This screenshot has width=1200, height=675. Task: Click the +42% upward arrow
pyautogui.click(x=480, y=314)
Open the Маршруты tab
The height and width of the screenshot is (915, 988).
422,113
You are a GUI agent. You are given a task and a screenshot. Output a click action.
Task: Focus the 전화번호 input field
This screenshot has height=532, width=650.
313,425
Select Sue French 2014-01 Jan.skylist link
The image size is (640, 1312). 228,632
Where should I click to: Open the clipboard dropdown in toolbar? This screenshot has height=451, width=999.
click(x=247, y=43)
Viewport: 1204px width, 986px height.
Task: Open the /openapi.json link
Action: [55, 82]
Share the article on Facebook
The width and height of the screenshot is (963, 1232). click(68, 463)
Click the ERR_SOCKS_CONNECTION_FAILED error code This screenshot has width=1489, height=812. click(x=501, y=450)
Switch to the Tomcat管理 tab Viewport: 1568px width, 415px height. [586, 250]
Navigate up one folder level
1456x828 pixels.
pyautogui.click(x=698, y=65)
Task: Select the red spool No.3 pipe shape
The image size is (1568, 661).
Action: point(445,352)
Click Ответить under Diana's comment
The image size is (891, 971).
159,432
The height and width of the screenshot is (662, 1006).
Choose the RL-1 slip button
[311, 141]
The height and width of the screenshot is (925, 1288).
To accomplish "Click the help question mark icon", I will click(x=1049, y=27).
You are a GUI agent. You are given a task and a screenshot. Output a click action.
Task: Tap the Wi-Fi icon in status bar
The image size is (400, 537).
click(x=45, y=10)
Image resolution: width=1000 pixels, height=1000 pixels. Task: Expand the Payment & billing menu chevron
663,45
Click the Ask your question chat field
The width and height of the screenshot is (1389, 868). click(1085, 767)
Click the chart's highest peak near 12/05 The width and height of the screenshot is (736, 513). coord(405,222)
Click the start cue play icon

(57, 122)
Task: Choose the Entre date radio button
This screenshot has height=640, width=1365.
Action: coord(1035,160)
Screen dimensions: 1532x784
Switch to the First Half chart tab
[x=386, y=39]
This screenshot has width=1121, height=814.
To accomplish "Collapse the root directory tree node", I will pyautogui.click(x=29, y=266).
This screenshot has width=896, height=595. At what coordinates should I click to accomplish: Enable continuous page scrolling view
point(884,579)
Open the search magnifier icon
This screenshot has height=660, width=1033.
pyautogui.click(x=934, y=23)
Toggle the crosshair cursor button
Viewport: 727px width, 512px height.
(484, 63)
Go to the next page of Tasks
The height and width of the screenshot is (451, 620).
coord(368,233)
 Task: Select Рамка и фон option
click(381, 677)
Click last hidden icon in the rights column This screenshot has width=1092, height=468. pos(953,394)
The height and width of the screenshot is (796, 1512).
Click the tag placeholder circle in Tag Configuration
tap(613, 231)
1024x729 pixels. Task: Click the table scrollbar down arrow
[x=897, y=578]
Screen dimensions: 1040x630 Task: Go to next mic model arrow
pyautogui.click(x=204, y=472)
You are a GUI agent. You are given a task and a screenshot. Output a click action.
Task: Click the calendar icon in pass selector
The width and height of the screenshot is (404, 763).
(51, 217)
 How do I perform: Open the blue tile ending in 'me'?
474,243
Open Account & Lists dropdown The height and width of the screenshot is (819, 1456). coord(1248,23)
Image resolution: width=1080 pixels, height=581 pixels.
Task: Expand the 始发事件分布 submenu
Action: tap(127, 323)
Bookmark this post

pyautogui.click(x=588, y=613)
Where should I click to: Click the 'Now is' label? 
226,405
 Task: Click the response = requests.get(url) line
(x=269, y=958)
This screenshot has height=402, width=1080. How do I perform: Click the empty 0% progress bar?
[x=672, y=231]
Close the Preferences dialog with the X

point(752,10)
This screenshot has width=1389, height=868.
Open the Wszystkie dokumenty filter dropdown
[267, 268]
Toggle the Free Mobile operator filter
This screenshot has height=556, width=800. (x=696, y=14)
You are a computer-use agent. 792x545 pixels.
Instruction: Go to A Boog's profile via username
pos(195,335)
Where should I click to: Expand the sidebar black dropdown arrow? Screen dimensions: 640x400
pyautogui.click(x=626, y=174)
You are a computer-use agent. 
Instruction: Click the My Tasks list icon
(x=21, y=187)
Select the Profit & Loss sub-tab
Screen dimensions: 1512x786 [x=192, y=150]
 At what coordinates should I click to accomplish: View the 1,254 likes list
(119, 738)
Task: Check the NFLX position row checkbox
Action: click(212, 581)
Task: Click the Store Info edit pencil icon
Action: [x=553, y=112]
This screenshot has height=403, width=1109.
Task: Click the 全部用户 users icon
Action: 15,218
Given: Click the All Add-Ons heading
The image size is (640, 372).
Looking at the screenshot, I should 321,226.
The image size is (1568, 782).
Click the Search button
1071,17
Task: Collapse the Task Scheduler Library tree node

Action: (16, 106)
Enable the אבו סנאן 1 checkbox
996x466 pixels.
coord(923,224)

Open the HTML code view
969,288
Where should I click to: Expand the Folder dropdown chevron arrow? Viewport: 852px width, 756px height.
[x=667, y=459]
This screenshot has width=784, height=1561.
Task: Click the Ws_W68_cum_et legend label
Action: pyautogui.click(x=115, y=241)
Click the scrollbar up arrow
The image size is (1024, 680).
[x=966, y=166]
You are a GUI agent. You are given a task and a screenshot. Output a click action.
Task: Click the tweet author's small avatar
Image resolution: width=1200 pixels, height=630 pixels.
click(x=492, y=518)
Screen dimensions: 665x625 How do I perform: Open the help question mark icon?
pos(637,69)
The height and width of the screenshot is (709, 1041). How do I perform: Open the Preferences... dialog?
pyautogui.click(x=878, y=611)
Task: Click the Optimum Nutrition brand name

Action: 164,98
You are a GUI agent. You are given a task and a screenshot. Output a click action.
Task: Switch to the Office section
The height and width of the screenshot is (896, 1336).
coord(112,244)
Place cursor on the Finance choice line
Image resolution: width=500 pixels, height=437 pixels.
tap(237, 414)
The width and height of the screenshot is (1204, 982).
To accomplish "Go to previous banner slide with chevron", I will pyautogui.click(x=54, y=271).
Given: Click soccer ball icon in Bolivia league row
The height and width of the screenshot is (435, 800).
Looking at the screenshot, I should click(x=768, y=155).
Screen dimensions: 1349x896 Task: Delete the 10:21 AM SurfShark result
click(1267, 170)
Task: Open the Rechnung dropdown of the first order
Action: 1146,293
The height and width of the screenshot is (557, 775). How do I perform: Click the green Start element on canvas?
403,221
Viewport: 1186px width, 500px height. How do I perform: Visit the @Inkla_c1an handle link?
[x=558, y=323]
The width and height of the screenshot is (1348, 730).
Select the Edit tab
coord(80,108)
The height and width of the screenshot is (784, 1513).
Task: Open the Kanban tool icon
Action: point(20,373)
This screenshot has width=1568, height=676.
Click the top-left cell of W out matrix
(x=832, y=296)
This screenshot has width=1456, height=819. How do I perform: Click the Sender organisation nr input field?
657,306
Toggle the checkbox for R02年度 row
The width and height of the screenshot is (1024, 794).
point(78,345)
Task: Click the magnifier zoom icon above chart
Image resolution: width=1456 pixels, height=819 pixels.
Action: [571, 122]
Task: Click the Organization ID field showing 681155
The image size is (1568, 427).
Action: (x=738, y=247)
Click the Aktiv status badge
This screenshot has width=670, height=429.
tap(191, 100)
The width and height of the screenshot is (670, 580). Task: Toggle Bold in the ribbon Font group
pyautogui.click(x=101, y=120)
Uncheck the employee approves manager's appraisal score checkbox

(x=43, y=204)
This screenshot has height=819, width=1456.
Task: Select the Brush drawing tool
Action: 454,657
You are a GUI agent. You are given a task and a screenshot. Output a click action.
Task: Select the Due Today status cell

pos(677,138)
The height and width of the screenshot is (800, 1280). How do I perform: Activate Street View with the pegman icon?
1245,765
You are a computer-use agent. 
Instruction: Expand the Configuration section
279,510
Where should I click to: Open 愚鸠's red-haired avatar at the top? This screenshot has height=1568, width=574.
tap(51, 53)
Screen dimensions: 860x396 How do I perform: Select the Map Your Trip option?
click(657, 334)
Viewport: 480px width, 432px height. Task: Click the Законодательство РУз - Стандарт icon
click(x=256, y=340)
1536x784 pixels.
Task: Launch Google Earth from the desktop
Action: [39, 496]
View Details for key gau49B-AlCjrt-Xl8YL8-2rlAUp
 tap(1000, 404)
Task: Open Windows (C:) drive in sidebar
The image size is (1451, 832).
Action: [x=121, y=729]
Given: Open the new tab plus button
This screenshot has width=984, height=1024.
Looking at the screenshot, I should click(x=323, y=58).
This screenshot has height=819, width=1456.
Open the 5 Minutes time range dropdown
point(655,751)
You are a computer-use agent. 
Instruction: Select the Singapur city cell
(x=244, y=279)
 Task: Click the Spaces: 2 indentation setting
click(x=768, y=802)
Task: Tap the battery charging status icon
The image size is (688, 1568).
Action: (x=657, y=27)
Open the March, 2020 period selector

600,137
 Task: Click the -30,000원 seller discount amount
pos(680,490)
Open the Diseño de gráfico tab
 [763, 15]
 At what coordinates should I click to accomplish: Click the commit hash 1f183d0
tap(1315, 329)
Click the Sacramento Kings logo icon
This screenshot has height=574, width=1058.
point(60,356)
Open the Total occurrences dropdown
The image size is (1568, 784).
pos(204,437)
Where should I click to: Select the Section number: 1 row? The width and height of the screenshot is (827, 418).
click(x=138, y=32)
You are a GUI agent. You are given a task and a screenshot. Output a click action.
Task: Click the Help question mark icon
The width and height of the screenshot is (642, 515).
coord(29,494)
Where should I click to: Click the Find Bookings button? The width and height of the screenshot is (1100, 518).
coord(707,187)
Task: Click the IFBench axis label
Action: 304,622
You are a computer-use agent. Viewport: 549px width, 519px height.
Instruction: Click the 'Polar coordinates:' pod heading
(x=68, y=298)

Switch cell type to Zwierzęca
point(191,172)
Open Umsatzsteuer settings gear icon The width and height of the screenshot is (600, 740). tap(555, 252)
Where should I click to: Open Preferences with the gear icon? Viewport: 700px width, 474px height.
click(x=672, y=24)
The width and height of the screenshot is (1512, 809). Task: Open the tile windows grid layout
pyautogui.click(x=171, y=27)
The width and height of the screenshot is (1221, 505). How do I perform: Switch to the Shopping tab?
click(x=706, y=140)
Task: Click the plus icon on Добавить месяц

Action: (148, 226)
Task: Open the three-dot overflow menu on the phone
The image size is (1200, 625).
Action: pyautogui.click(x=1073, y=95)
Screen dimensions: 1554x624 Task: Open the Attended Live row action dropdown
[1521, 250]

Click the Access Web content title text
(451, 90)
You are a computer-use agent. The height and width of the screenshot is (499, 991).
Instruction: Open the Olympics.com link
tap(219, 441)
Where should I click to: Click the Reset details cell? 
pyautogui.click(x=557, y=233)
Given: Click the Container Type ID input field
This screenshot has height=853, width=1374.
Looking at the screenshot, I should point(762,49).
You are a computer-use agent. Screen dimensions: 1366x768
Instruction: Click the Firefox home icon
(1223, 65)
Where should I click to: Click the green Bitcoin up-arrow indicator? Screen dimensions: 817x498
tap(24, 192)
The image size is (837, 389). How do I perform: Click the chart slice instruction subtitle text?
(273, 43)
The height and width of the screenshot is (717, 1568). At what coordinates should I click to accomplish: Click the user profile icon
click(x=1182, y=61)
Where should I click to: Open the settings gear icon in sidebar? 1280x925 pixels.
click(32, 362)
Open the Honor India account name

____

Rewrite the lines from the first one through the line containing "The width and height of the screenshot is (963, 1232).", inclusive, with "Facebook" replaced by "LinkedIn" and everything else unchanged.

This screenshot has width=1200, height=675. Task: Click the +42% upward arrow
pyautogui.click(x=480, y=314)
Open the Маршруты tab
The height and width of the screenshot is (915, 988).
422,113
You are a GUI agent. You are given a task and a screenshot. Output a click action.
Task: Focus the 전화번호 input field
This screenshot has height=532, width=650.
313,425
Select Sue French 2014-01 Jan.skylist link
The image size is (640, 1312). 228,632
Where should I click to: Open the clipboard dropdown in toolbar? This screenshot has height=451, width=999.
click(x=247, y=43)
Viewport: 1204px width, 986px height.
Task: Open the /openapi.json link
Action: [55, 82]
Share the article on LinkedIn
The width and height of the screenshot is (963, 1232). click(68, 463)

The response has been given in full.